A final chapter for fiction’s greatest detective, Bill Condon’s Mr Holmes sees a bright spark battling against the darkness.
Lost In Oblivionby Mark Wilshin
CAUTION: Here be spoilers
Much like Gods And Monsters, his previous hit starring Ian McKellen, Bill Condon’s Mr Holmes is the story of an irascible elderly bachelor and his relationship with a young protégé. Only this time, rather than the Californian suburbia of James Whale and his gardener, his latest film takes place in the fictional demimonde of Sherlock Holmes, adding an apocryphal epilogue to Arthur Conan Doyle’s detective series. For now the great sleuth has hung up his deerstalker, and Sherlock has become quite simply Mr Holmes. And yet, even in old age, those halcyon days of “elementary” investigations aren’t quite over, as the former detective deduces the business of his fellow train passengers or the break-in of his office at his country getaway. But, his memory failing, the once luminary Mr Holmes is engaged in a bitter fight against senility. And it’s a fight to the death.

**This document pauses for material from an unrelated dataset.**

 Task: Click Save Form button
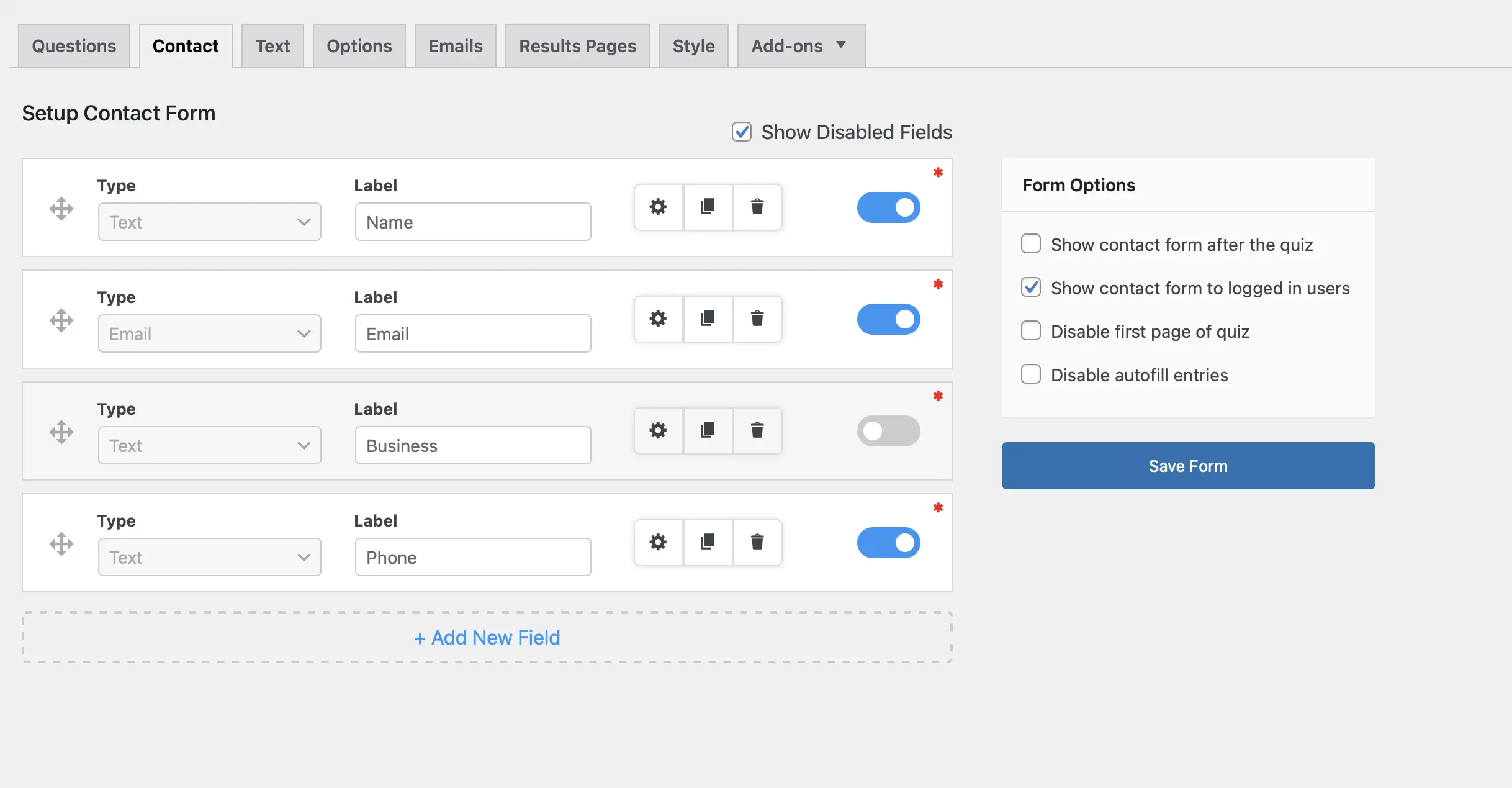pos(1188,465)
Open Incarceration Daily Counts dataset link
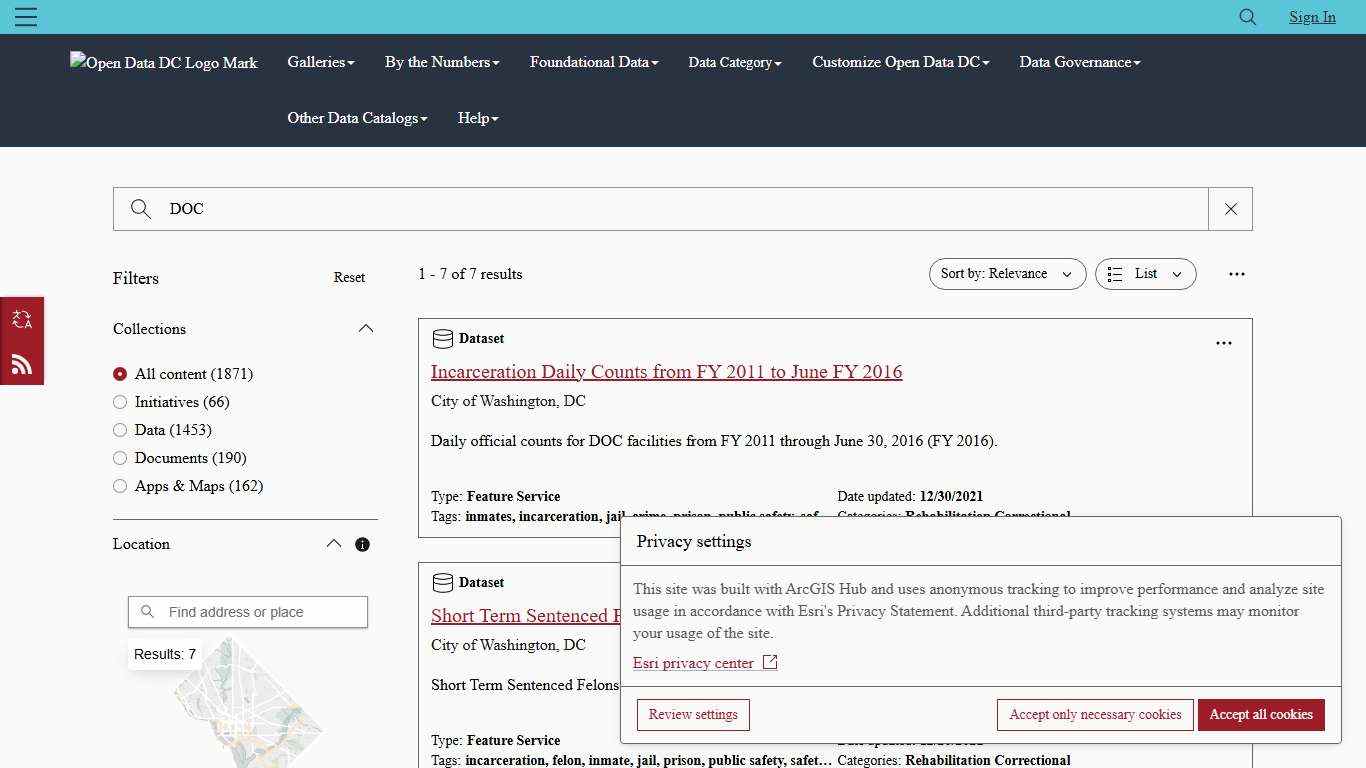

Having given up amateur sleuthing, his flat on Baker Street and his shuffling sidekick Doctor Watson, Mr Holmes (Ian McKellen) has long since retired to the Kent coast. He’s still reeling from his last case, a story he’s trying to piece together as he writes his memoir. And so, looked after by housekeeper Mrs Munro (Laura Linney) and her son Roger (Milo Parker), he takes the boy into his confidence, allowing him to read of the case that defeated him, of Mr Kelmot and his catatonic wife, who after the death of her new-born baby starts forging her husband’s signature to withdraw money from his account to pay for another boy’s water piano lessons. Meanwhile, while teaching Roger the art of beekeeping (much to his mother’s mistrust), Mr Holmes recounts another tale – the story of his journey to postwar Japan and his quest to bring home the famed prickly ash, a royal jelly like elixir with mind-stimulating properties. Another intrigue that only now, in Holmes’ twilight years, finds resolution.
With its well orchestrated opening of quaint railway stations, vintage trains, and a legion of period extras, Mr Holmes has all the trappings of a best of British film. And there’s no doubt that after the success of Sherlock, its casting, storyline and acid green rolling downs are destined for a global appeal well beyond these shores. But following in the footsteps of the high-octane drama and hyperspeed deductions of the miniseries is no easy feat, a gauntlet Mr Holmes doesn’t so much embrace as ignore, retreating instead to a safer place – the tender relationship between a grumpy old man and a young boy, strung out between flashbacks of Holmes’ unresolved final case and the geriatric’s battle for memory. So far, so ordinary. And yet. It’s not just Ian McKellen’s delectable performance as the curmudgeonly Mr Holmes, who here seems to be settling into his position as national treasure, but the story’s swiftly beating heart that gives Condon’s film much of its energy and soul.
Switching between a sprightly Sherlock at the peak of his career and a slowly dimming Mr Holmes in his twilight years, Ian McKellen no doubt pitches it perfectly. And Mr Holmes really is at its best in his quietly tragic scenes of a once brilliant man losing his sharpness. But while Condon’s film takes obvious pleasure in revealing the man behind the myth, deftly explaining Watson and his published stories, Holmes’ sudden celebrity, the deerstalker and his apartment opposite 22B Baker Street, it’s in flashback that we see Mr Holmes at the peak of his powers, an urbanite in top hat, cravat and cane. Investigating the unhappiness of a married woman who runs rings about him, Holmes is given a fleeting moment to choose the thing his raging intellect has always denied him – companionship. A missed opportunity that proves his undoing as he lives out the rest of his days in anonymity and regret. And even though, as here, the script lays it somewhat inelegantly on the line, still it’s a point worth making.
Steeped in bitter melancholy, cause unknown, Mr Holmes reveals the tragedy of ageing, no longer able to remember the cause of his woes. Caught between remembering and forgetting, both ways are painful. But the memory of his one love, evoked through a glove or a flower, seems to bring about a welcome peace and resolution for Holmes now at life’s end. Like Sisyphus, the past always comes back to haunt Sherlock, just as the letter from Mr Umezaki informing Mr Holmes of his mother’s death reopens a black hole of questions and doubts. But despite the trials and tribulations of life, and a third age battling bitterness and senility, Mr Holmes impresses the importance of putting one’s house in order. With its multiple storylines, flashbacks and plot turns, Bill Condon’s Mr Holmes is a film about storytelling and pulling all those loose threads together. And whether in life or in fiction, closure it seems is both a beautiful, terrible thing.